As with other cardiac conditions, ACC/AHA guidelines divide aortic stenosis also into stages A to D. In stage A there are conditions which can lead on to aortic stenosis like bicuspid aortic valve or aortic valve sclerosis. Stage B is that of progressive mild – moderate aortic stenosis with leaflet calcification, fibrosis or commissural fusion. Stage C is asymptomatic severe aortic stenosis, which is subdivided into C1 without left ventricular systolic dysfunction and C2 with left ventricular systolic dysfunction with left ventricular ejection fraction (LVEF) <50%. Severe aortic stenosis has valve area ≤1.0 cm2 , mean pressure gradient ≥40 mm Hg or aortic Vmax ≥4 m/s. Very severe AS has aortic Vmax ≥5 m/s or mean pressure gradient ≥60 mm Hg. Stage D symptomatic severe aortic stenosis is subdivided into D1, D2 and D3. D1 is the high gradient aortic stenosis with aortic Vmax ≥4 m/s or mean pressure gradient ≥40 mm Hg and aortic valve area ≤1.0 cm2. In D2, aortic valve area is ≤1.0 cm2 with resting aortic Vmax <4 m/s or mean pressure gradient <40 mm Hg. But dobutamine stress echocardiography shows AVA <1.0 cm2 with Vmax ≥4 m/s at any flow rate. LVEF is <50%. This is low-flow, low-gradient aortic stenosis. D3 is paradoxical low-flow severe aortic stenosis with LVEF ≥50% and stroke volume index <35 mL/m2. Aortic valve area is ≤1.0 cm2 with an aortic Vmax <4 m/s or mean pressure gradient <40 mm Hg as in stage D2 .
Aortic valve replacement, either surgical or percutaneous, is indicated in those with symptomatic high gradient severe aortic stenosis (D1). In asymptomatic patients it is indicated if LVEF is less than 50% (C2). Those with stage C1, asymptomatic severe AS with normal LVEF, valve replacement is indicated along with other cardiac surgery if indicated. Aortic valve replacement is also recommended in symptomatic patients with low-flow low-gradient severe AS with reduced LVEF (D2). In stage D3, symptomatic patients with low-flow low-gradient severe AS with normal LVEF, aortic valve replacement is considered if aortic stenosis is the most likely cause of symptoms. All these are Class I indications. In summary, Class I indications are for stage C2 and D. C1 is considered along with other cardiac surgery. In addition there are several class IIa and IIb indications as well. Basically class IIa indications are in stage C1. A common denominator for these situations is a low surgical risk. In stage B, there is a class IIb indication along with other cardiac surgery.
While considering the choice between a bioprosthetic valve and a mechanical prosthesis, age below 50 years is the cut off for preferring mechanical prosthesis and age above 65 years is the cut off for bioprosthesis. 50-65 years is the grey zone. Bioprosthetic valves have a higher and earlier deterioration in younger age group. Those in whom long term anticoagulation is not feasible, bioprosthesis is considered. Choice is based on a shared decision making process in most situations.
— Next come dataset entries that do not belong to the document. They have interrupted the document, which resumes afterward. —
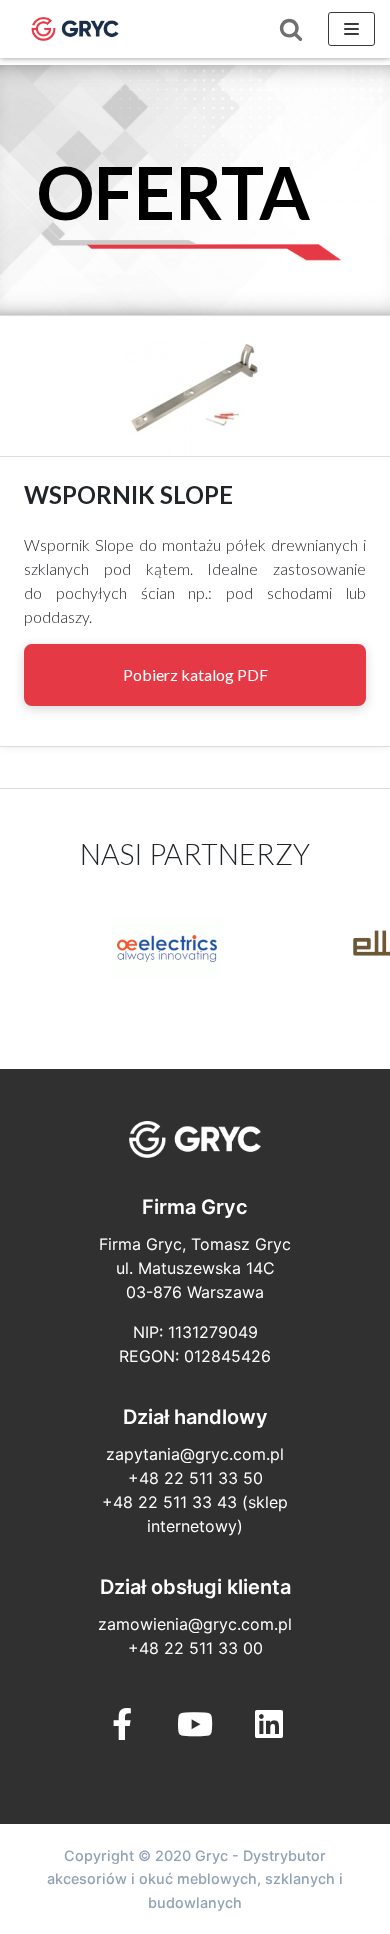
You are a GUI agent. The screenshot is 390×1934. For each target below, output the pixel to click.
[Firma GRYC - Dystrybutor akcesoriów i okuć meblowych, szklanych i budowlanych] (75, 29)
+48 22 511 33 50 (195, 1478)
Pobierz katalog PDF (195, 674)
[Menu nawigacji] (351, 29)
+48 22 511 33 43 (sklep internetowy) (195, 1514)
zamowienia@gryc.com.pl (195, 1624)
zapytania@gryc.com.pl (195, 1454)
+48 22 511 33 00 (195, 1648)
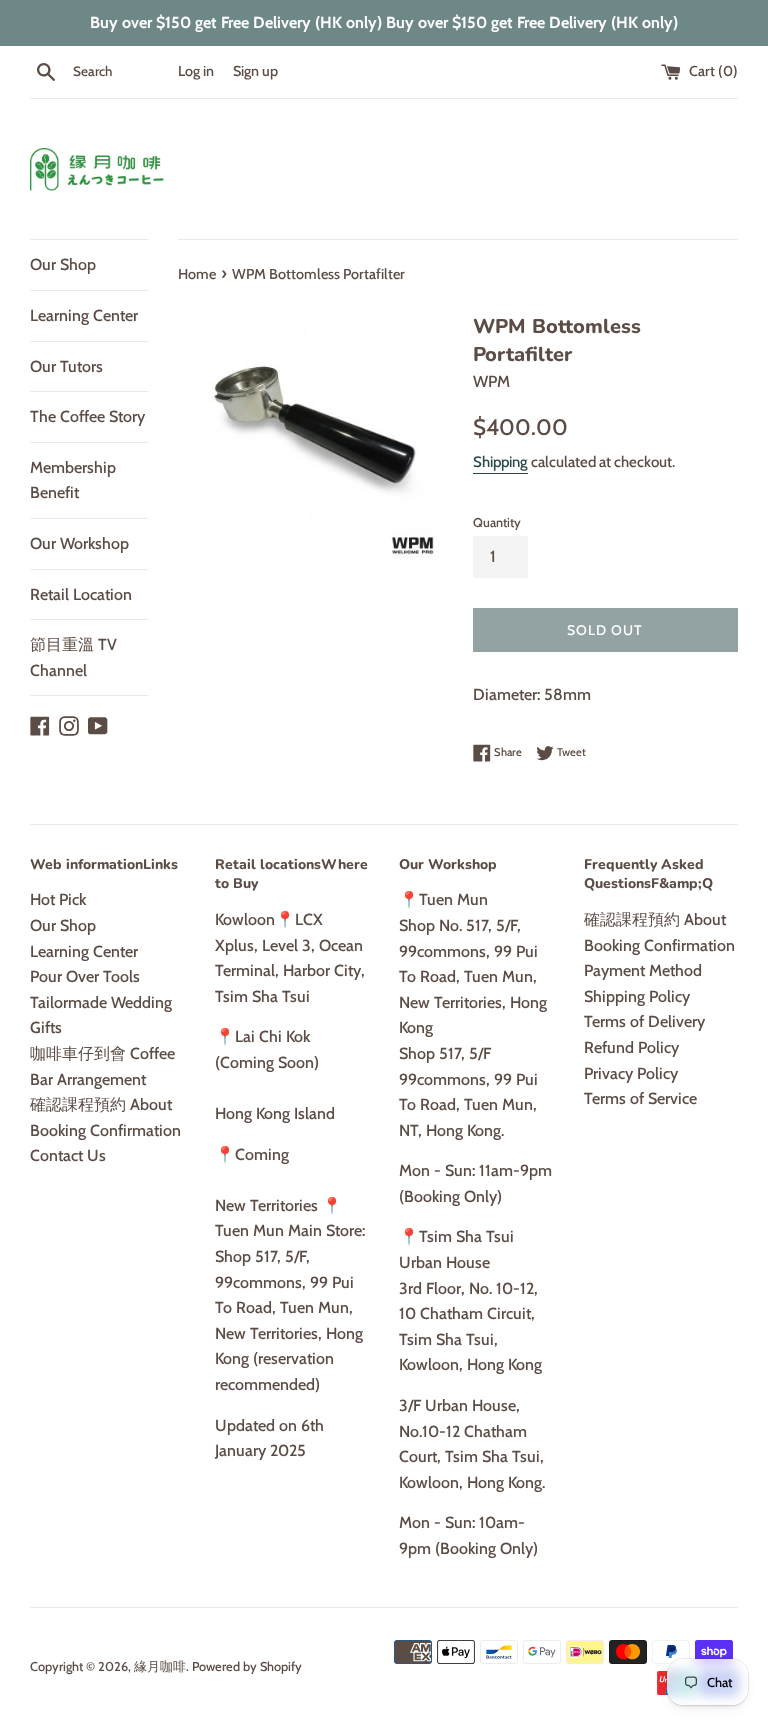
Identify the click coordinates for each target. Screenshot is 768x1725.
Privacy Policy (631, 1073)
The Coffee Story (87, 416)
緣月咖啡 (160, 1666)
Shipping (500, 462)
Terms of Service (640, 1098)
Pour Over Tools (85, 976)
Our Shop (63, 264)
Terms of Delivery (644, 1021)
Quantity (497, 522)
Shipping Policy (637, 996)
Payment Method (643, 970)
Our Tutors (66, 366)
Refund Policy (631, 1047)
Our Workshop (79, 543)
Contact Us (68, 1155)
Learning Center (84, 315)
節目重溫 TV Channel (73, 657)
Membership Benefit (73, 480)
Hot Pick (58, 899)
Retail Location (81, 594)
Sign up (255, 71)
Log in (196, 71)
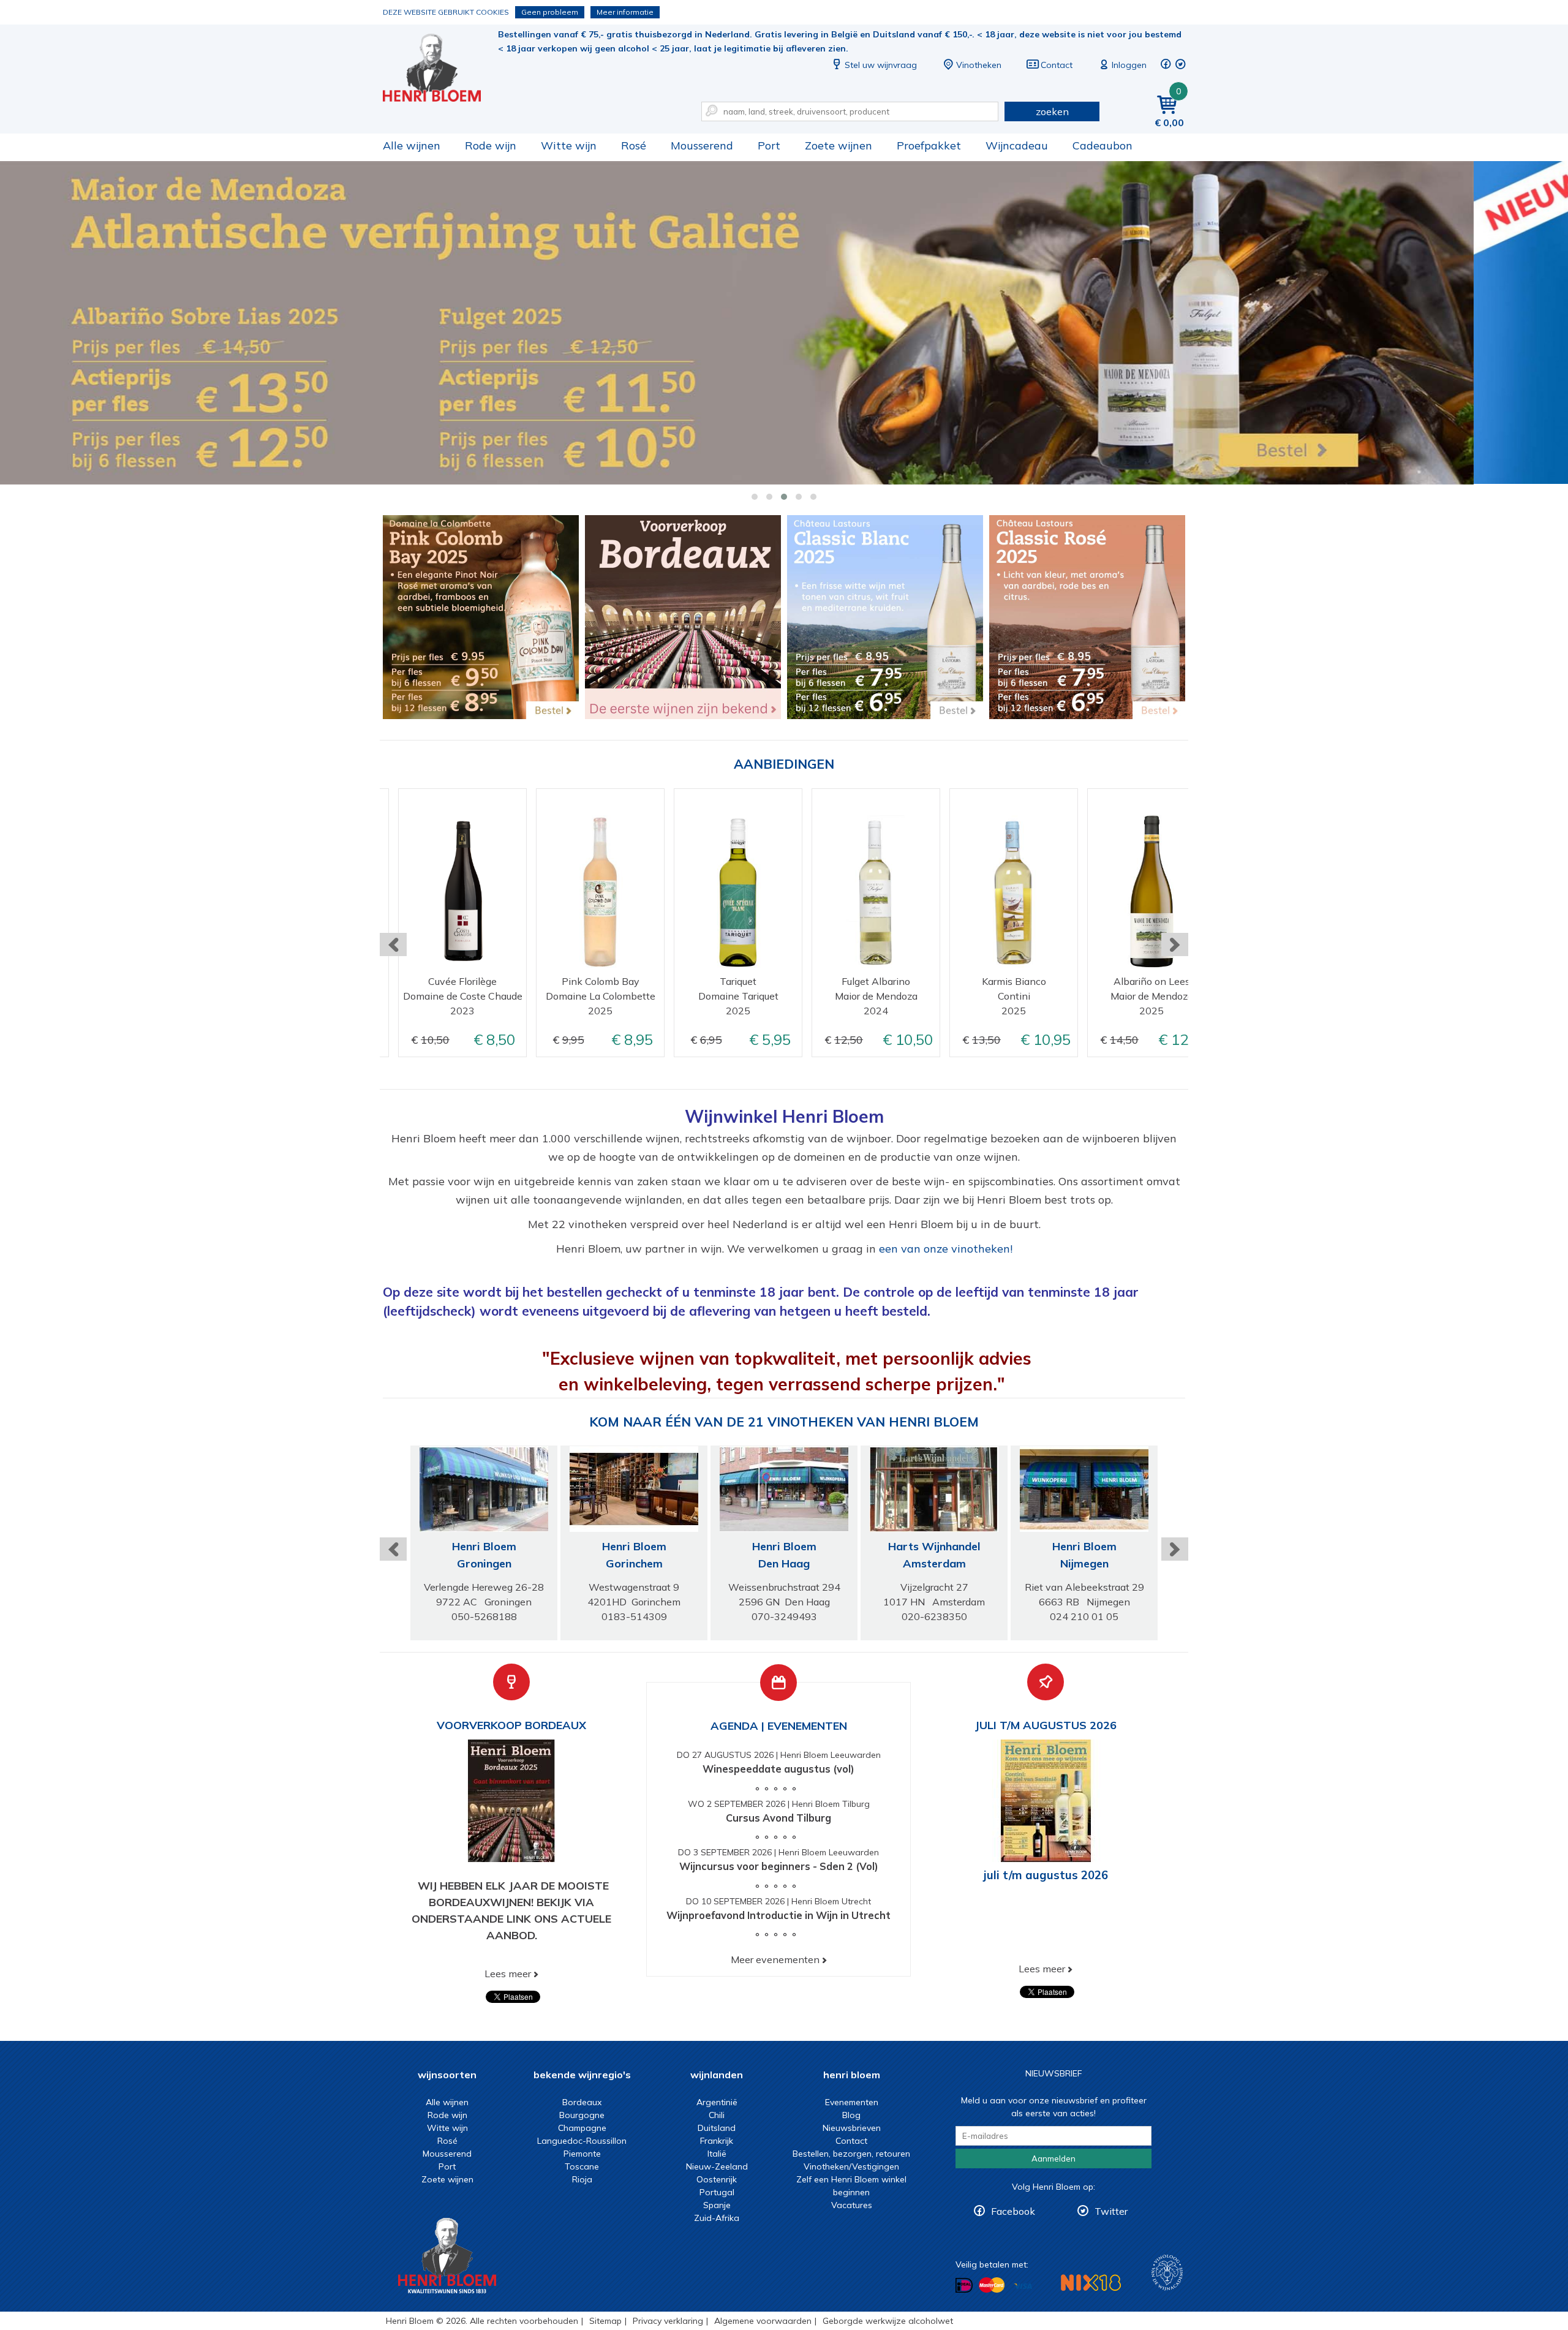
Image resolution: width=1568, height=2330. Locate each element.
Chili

The choice between surgical aortic valve replacement (SAVR) and transcatheter aortic valve implantation (TAVI, also known as TAVR) is mainly for those in whom bioprosthetic valves are indicated. For those below the age of 65 years or a life expectancy more than 20 years, SAVR is preferred. In the 65-80 years age range, either SAVR or transfemoral TAVI can be considered after a shared decision making process. TAVI will be recommended in those above 80 years and in younger patients with a life expectancy less than 10 years. In all these situations, there should be no contraindications for transfemoral TAVI as it is the recommended option. When vascular or valve anatomy is not suitable for TAVI, SAVR is considered. If the surgical risk is high or prohibitive, TAVI is considered if survival beyond 12 months with reasonable quality of life is expected. Discussion so far is based on ACC/AHA guidelines, 2020 .
ESC/EACTS guidelines for management of valvular heart disease were published in 2017 . The guideline mentions that data on TAVI are limited for patients below 75 years and for low surgical risk patients. Hence SAVR was preferred in those patients. On this aspect, the more recent ACC/AHA guidelines incorporate more recent evidence. In ESC/EACTS guidelines, SAVR is preferred if STS/EuroSCORE II is less than 4% and TAVI if it is more than or equal to 4%. TAVI is preferred in those with severe comorbidity, previous cardiac surgery, frailty, and restricted mobility. SAVR is preferred if there is a suspicion of endocarditis.